Davis and his gang of co-conspirators “developed a scheme to use Cerner Corporation’s reputation and standing in the medical field to manipulate business transactions and court proceedings in their favor,” prosecutors said, according to the Kansas City Star.

Defense lawyers had asked for an 8-year sentence.

“A former Eagle Scout, a graduate of West Point Military Academy, and a former Army Ranger instructor, medical innovator, and job creator, Albert Davis is a driven and committed father and entrepreneur,” defense attorneys Cheryl Pilate and Brian Gaddy wrote in a sentencing memorandum, according to the newspaper. “Unfortunately, and to his deep regret, his fierce sense of purpose and drive caused him to fly far off the track and into the realm of fraudulent criminal conduct.”

Assistant U.S. Attorney Matthew Wolesky, took exception to the use of his West Point background, and wrote that, “this case involves perjured testimony, doctored trial exhibits, a manipulated multimillion-dollar civil verdict, a fake bankruptcy filing, the use of fake people with fake email accounts, impersonated companies — and a phalanx of over seventy entities to conceal it.”

There were other sentences handed down in the case Tuesday.

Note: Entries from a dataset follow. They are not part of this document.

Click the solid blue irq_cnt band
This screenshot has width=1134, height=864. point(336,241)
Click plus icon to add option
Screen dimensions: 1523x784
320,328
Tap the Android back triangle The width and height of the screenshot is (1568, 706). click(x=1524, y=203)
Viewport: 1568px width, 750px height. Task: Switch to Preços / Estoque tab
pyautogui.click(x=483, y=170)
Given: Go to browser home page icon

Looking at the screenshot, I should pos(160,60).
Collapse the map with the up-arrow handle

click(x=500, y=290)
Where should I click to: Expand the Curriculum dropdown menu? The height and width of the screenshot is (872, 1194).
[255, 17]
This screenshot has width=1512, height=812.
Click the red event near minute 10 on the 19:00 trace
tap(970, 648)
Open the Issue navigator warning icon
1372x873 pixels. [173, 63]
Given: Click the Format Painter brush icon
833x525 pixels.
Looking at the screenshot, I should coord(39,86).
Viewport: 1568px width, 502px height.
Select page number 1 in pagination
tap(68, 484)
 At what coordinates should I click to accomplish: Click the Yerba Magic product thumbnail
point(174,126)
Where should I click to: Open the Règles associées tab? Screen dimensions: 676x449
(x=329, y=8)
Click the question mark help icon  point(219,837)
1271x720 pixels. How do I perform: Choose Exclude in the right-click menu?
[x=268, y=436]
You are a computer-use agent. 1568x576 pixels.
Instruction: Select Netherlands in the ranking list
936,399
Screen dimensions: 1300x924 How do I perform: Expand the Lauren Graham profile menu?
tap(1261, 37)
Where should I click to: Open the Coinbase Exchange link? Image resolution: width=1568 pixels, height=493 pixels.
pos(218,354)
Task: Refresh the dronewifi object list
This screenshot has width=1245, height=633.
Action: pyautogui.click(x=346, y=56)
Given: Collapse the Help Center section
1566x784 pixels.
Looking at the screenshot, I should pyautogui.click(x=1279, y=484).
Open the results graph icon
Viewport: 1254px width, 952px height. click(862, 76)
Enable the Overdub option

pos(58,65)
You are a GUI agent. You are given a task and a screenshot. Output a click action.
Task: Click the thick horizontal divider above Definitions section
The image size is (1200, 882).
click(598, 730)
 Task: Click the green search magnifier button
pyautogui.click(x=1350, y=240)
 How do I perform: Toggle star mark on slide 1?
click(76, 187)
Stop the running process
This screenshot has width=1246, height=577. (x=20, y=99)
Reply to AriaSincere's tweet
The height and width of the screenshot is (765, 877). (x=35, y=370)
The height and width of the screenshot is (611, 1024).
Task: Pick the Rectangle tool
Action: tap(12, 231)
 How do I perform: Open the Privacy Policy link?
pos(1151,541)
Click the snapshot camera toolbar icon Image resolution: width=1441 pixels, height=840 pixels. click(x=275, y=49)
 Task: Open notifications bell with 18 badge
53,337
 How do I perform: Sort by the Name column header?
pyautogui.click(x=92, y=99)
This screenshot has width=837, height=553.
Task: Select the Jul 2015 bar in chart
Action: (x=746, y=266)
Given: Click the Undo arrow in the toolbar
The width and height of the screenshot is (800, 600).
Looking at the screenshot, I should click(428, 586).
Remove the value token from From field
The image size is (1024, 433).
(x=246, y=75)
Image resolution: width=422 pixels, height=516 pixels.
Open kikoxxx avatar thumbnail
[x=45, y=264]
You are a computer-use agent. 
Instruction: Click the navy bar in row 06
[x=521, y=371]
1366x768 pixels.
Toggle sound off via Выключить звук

On Tuesday, co-defendants David Tayce, David Hernon, Richard Bryant and Christina Bryant were sentenced for their roles in the conspiracy.

David Tayce was sentenced to five years and six months in federal prison and will jointly pay the $19 million as restitution; David Hernon was sentenced to four years and four months and has to pay $6 million; and Richard Bryant and his wife, Christina Bryant, were sentenced to five years probation and ordered to pay $8 million, according to the Star.

The long-standing con began in August, 2008, and was active until February, 2015.

Davis pleaded guilty and admitted at that time that he led the conspiracy that included 4 others previously convicted.

The elaborate scheme involved creation of a fake Cerner business entity for a similarly-named company, Cerner LLC, plus a fake bank account, Internet domain and a virtual office space in Kansas City, Missouri.

They also created fake employees – some of whom were actually impersonating real Cerner Corporation workers.

They made up fake documents, price quotes, and invoices as well.

“For example, conspirators sent e-mails to doctors at Summit Medical Center in Oklahoma, which falsely represented Cerner Corp. in negotiations by containing a quote for the sale of an MR to Summit Medical Center. Conspirators also created fraudulent invoices for the sale of an MR to Dallas Medical Center,” the Justice statement noted at that trial.

Beyond that they also “impersonated bondholders in order to file an involuntary bankruptcy petition against their own company, CMI Holding Company, in the Northern District of Texas – and kept up the pretense “throughout the litigation in phone calls and email communications, and by signing as the bondholders in a settlement agreement.”

That hustle reaped them a $1.8 million settlement of the involuntary bankruptcy.